Prior studies have yielded conflicting results regarding the impact of exercise on the risk of blood clots, technically known as venous thrombosis, according to the report in the Journal of the American Geriatrics Society. However, the main studies investigating this topic did not provide a detailed analysis of exercise or careful control of outside factors that may have influenced the results.

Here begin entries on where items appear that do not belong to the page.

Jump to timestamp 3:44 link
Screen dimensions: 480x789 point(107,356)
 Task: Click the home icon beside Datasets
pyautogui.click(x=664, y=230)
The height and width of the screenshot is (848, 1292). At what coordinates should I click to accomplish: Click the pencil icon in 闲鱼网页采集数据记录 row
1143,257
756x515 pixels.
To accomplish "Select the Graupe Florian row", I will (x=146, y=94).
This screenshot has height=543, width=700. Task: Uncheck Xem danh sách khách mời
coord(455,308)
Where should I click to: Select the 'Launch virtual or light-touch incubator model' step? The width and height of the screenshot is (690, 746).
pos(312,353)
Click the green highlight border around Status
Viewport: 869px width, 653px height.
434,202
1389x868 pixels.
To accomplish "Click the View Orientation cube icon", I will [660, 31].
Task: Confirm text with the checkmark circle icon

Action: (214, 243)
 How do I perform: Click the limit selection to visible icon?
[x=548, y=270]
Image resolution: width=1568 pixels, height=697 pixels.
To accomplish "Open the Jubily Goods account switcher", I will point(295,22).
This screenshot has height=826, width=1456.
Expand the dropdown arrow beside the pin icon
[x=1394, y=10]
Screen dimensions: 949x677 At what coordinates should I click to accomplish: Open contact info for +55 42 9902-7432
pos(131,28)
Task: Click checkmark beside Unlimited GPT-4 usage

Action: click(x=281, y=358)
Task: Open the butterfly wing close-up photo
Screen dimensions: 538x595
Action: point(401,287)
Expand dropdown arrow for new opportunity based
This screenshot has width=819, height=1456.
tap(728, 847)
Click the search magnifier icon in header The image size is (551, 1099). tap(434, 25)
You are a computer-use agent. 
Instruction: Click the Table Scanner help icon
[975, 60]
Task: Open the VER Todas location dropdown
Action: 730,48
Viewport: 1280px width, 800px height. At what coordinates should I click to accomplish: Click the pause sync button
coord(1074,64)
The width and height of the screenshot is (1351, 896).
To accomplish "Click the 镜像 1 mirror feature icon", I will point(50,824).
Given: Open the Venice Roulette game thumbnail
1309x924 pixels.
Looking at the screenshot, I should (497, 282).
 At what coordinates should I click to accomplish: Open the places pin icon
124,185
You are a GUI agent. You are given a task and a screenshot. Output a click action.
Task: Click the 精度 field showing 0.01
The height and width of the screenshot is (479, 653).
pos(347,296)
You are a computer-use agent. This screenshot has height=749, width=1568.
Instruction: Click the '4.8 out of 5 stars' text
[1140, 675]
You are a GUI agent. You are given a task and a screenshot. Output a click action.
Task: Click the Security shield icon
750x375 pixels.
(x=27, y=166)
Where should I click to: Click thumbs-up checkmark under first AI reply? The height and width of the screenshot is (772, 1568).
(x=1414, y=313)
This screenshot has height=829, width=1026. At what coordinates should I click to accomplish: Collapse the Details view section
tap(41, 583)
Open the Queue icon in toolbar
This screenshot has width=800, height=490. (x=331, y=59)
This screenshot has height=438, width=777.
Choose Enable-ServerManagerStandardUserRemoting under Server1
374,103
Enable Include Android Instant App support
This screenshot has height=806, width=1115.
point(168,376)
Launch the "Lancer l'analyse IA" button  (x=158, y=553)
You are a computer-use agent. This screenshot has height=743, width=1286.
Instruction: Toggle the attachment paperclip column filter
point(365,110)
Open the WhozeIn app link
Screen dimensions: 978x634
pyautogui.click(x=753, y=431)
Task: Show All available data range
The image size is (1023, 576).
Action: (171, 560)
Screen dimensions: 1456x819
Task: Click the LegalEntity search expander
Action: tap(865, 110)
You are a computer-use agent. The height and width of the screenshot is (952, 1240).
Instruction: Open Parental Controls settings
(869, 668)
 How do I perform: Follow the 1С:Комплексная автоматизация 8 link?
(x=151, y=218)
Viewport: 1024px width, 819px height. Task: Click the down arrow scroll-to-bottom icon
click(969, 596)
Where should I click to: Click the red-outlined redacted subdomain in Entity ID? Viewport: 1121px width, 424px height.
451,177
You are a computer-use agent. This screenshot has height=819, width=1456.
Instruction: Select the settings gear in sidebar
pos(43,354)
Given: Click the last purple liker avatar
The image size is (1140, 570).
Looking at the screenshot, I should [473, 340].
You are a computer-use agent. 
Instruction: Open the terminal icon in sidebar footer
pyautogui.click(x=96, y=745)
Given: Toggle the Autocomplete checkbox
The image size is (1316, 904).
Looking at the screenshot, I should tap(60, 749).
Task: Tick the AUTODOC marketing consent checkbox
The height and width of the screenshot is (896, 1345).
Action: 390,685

The current investigation by Dr. Susan R. Heckbert of the University of Washington, Seattle, and colleagues involved an analysis of data for 5,534 subjects, 65 years or older, without a history of venous thrombosis who were enrolled in the Cardiovascular Health Study and were followed for around 11 years.
The subjects were questioned about exercise activities two or three times during follow-up. Activities were classified as low intensity (walking), moderate intensity (gymnastics) or strenuous (jogging).
During follow-up, 171 patients developed a venous thrombosis, the report indicates.
After accounting for gender, age, race, self-reported health, body mass index, the researchers found that, in general, exercise did not significantly influence the risk of venous thrombosis.
However, on further analysis, there was some evidence that mild-intensity exercise may have slightly reduced the risk. Strenuous exercise, by contrast, was definitely shown to increase the risk.
Despite these findings, Heckbert and colleagues conclude: “The overall benefits of exercise likely outweigh the possible higher risks of venous thrombosis or injuries, but more research is needed to investigate this unexpected higher risk of venous thrombosis in elderly people associated with strenuous-intensity exercise.”